The clinical samples were subsequently validated by IHC, which revealed elevated SFXN3 and TFR2 levels in cancerous tissue. It is well known that iron is essential for ribonucleotide reductase’s catalytic activity, an enzyme responsible for converting ribonucleotides into deoxyribonucleotides, the rate-limiting stage of DNA synthesis as well as a necessary step in cell replication (Torti & Torti, 2020). Massive hepcidin release is a TC biomarker that causes reduced iron exporter, FPN, expression, and elevated intracellular iron retention, thus promoting tumor growth (Zhou et al., 2018). Therefore, we conducted the cell viability assay to determine the silencing IMRGs’ effect on the cell proliferation ability of PTC cell line TPC-1. The outcomes exhibited that both SFXN3 and TFR2 knockdown suppressed the TC growth in vitro. Notably, in our study, SFXN3 and TFR2 could affect iron metabolism through the regulation of FTL, FTH, and TFR expression in iron-related proteins. FTL and FTH belong to ferritin, while TFR belongs to the iron importer. After silencing SFXN3 or TFR2, FTL, and FTH were down-regulated, while TFR was up-regulated, all of which could up-regulate intracellular iron concentration. These results suggested that the silence of SFXN3 or TFR2 may lead to the overload of intracellular Fe2+, thereby causing ferroptosis (Liu et al., 2022; Lu et al., 2021). Collectively, these investigations also suggest that SFXN3 and TFR2 may be viable therapeutic targets and markers of clinical prognosis in PTC.

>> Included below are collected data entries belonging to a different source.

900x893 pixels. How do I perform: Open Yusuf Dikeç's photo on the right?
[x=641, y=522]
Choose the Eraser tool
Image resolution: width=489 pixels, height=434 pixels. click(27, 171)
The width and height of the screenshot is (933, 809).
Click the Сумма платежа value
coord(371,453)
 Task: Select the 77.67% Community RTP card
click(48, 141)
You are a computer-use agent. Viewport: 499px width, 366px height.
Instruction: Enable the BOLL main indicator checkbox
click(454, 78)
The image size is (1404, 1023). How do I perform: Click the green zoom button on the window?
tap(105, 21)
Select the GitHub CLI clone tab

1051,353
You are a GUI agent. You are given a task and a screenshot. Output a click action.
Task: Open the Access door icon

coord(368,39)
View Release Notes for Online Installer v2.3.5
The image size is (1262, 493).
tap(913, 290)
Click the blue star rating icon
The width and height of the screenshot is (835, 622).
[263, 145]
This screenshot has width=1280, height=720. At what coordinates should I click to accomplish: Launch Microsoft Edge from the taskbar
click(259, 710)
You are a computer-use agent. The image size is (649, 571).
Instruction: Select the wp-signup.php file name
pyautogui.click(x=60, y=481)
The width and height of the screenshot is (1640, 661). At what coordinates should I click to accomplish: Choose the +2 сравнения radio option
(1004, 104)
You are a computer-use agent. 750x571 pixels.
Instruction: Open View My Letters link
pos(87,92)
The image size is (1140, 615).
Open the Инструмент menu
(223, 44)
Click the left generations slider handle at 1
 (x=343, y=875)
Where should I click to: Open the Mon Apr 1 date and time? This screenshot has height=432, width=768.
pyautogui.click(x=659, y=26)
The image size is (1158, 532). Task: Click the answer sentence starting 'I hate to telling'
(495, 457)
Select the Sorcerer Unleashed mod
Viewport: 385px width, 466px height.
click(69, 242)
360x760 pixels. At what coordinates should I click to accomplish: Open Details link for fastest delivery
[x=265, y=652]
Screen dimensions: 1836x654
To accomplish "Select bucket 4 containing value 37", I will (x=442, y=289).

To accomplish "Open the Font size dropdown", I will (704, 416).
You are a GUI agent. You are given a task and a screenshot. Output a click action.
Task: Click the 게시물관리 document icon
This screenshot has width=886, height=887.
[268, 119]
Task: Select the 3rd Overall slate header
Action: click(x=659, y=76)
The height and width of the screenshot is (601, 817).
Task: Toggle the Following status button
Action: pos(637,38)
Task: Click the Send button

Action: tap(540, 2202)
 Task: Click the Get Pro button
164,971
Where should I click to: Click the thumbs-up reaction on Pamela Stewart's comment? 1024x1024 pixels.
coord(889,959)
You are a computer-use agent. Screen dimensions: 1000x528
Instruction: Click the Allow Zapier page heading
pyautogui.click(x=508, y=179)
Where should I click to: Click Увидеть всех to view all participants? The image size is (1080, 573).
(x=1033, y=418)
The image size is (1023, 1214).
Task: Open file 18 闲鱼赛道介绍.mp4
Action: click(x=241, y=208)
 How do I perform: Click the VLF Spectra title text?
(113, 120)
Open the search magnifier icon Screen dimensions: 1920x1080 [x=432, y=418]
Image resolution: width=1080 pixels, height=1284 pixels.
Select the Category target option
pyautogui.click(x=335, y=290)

However, there are still restrictions on our work. First, this was a retrospective work with bias in selecting variables such as clinicopathological features. Therefore, there is still a need to improve the accuracy of the data. Second, our prediction model depends on the survival function estimation after analyzing multiple influencing factors in TCGA comprehensively. Hence, there are limited clinical implications from this study. It is essential to obtain more prospective information to validate its clinical significance. Finally, although we revealed the characteristics of three IMRGs, it is still crucial to carry out further trials to clarify the roles and pathways in PTC development.

Conclusions

In conclusion, this study provided, as far as we know, the first application of IMRGs to evaluate their prognostic prediction ability in PTC. We examined IMRGs in PTC and found three genes linked to the predictive and clinicopathological features of PTC, of which two were validated in 40 PTC and 38 NT samples by IHC, and conducted in vitro experiments to explore the biological function. Additionally, we created and verified an RS system for risk categorization and prognosis. Finally, a nomogram model was built that demonstrated high predictive accuracy for 1-, 3- and 5-year DFS rate predictions. These findings indicate that IMRGs possess the predictive ability of PTC prognosis, and our prognostic model could be included in large-scale prospective research in the future to further verify its clinical value.